これらを合わせれば、処方箋薬品の75%以上が2019年の終わりまでに規則によって保護されることになります。
今までは、有効期限やロットコードなどの生産関連の情報のみが製品や最終梱包に印刷されていました。しかしながら、今後は、シリアライゼーションが、異なった国際イニシアチブ間での共通の要件となり、今後の数年間で施行される予定です。シリアライゼーションは、固有のアルファベットまたは数値の識別子をすべての医薬品パッケージに販売のユニットレベルまで適用するものです。

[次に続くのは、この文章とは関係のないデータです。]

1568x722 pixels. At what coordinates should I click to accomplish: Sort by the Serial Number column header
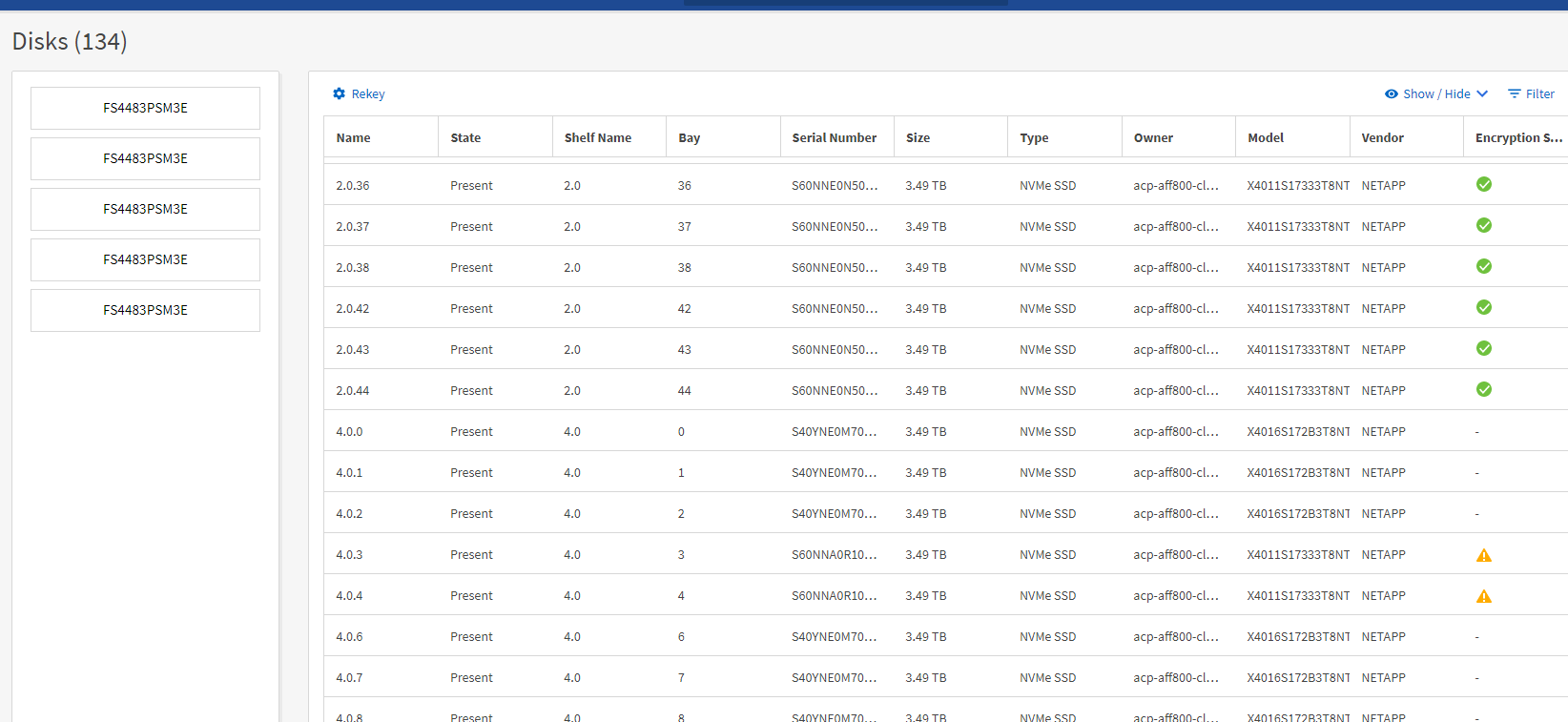834,137
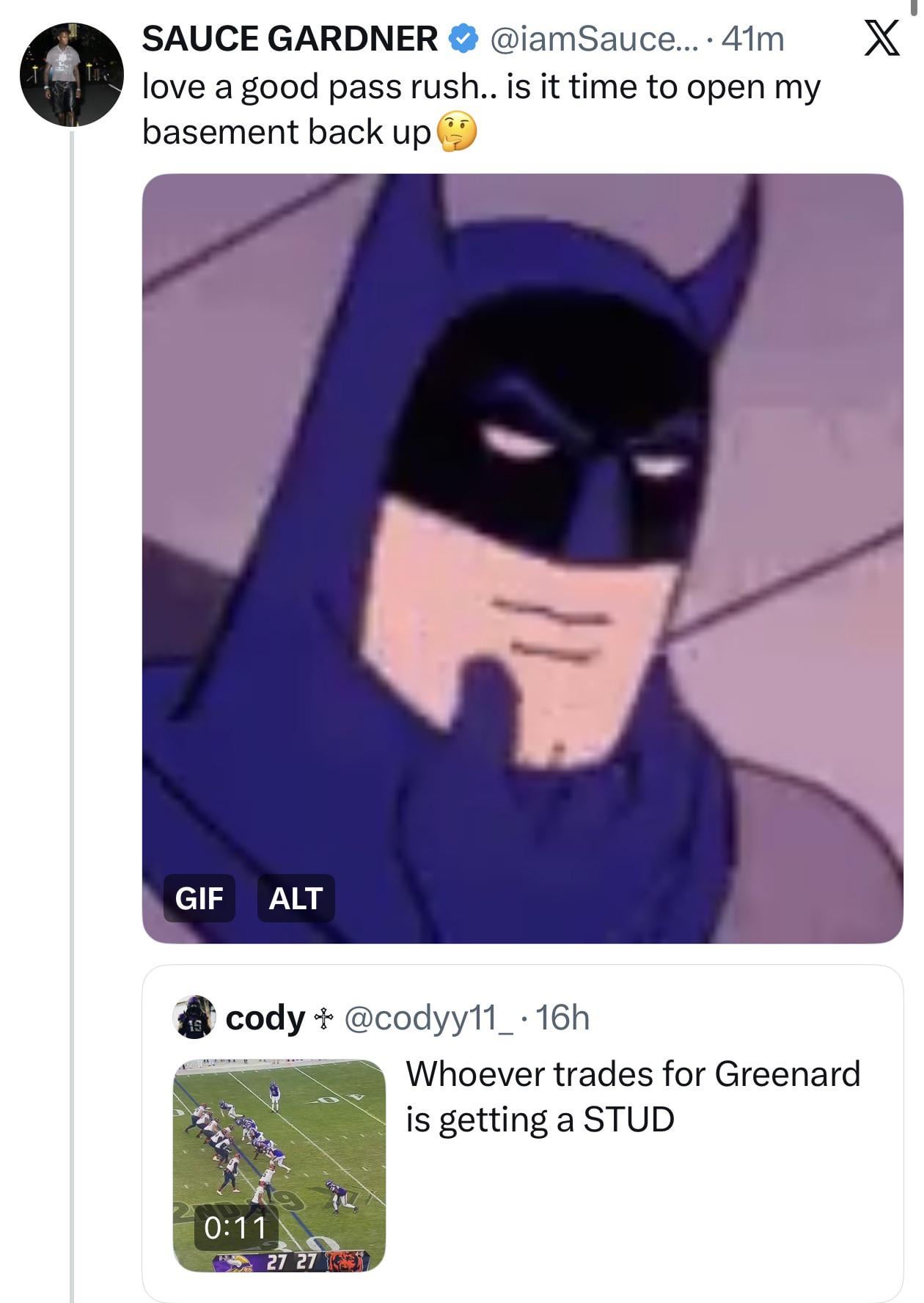Click the thinking face emoji

click(456, 133)
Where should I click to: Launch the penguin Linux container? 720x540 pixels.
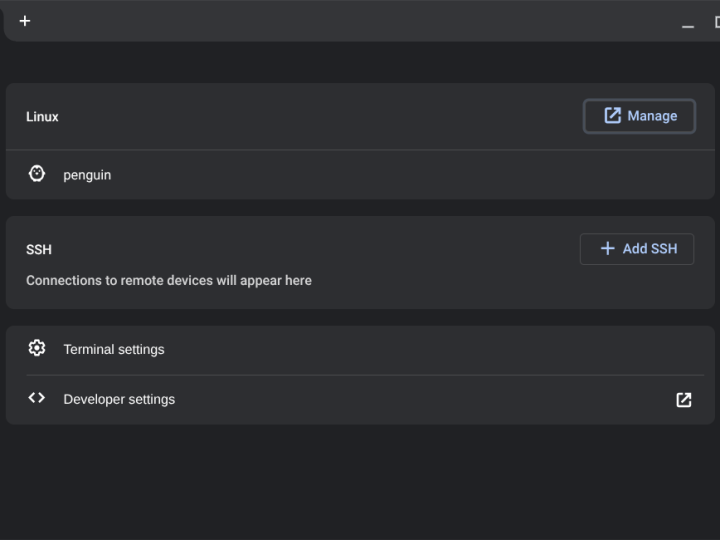coord(87,175)
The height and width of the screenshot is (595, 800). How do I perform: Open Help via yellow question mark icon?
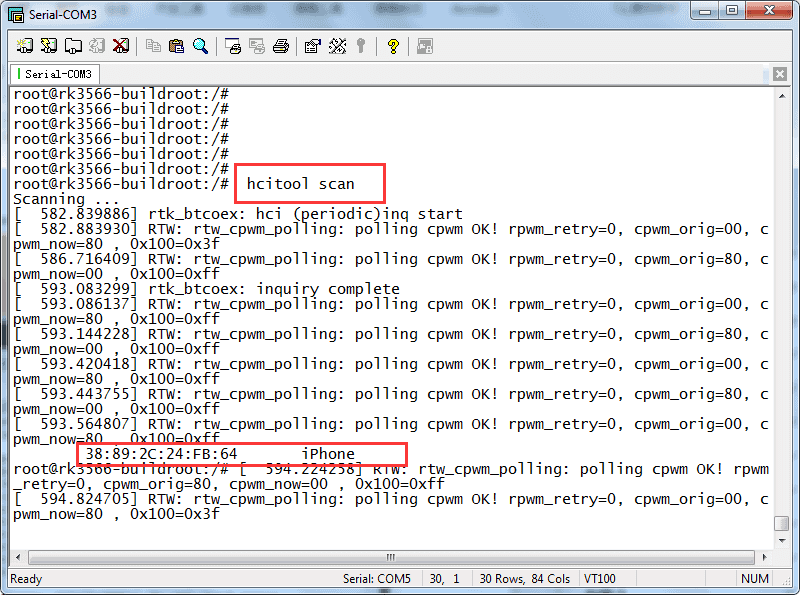pos(393,46)
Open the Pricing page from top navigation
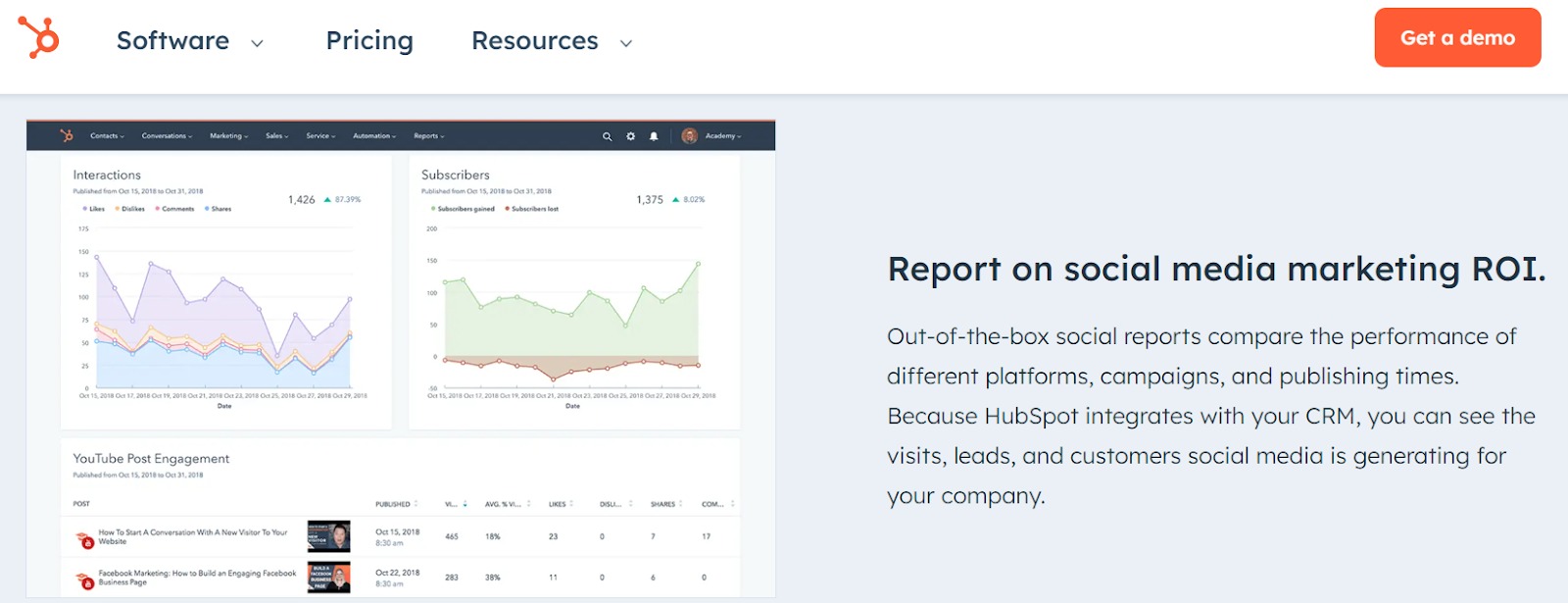The width and height of the screenshot is (1568, 603). tap(369, 41)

これらの固有の識別子は、製造メーカやバッチ詳細情報などのアイテムに関するその他の情報と共にデータベースに保管する必要があります。固有のシリアルナンバーを使用することで、製造メーカから消費者にいたるまでの流通チェーンのあらゆる段階で、データベースに照らし合わせてアイテムの信頼性を確認できます。
幸いなことに、医薬品シリアライゼーション要件を満たしながら、リアルタイムの可視性が組込まれたソリューション、ISA-95証明書を実現することが現在、可能になっています。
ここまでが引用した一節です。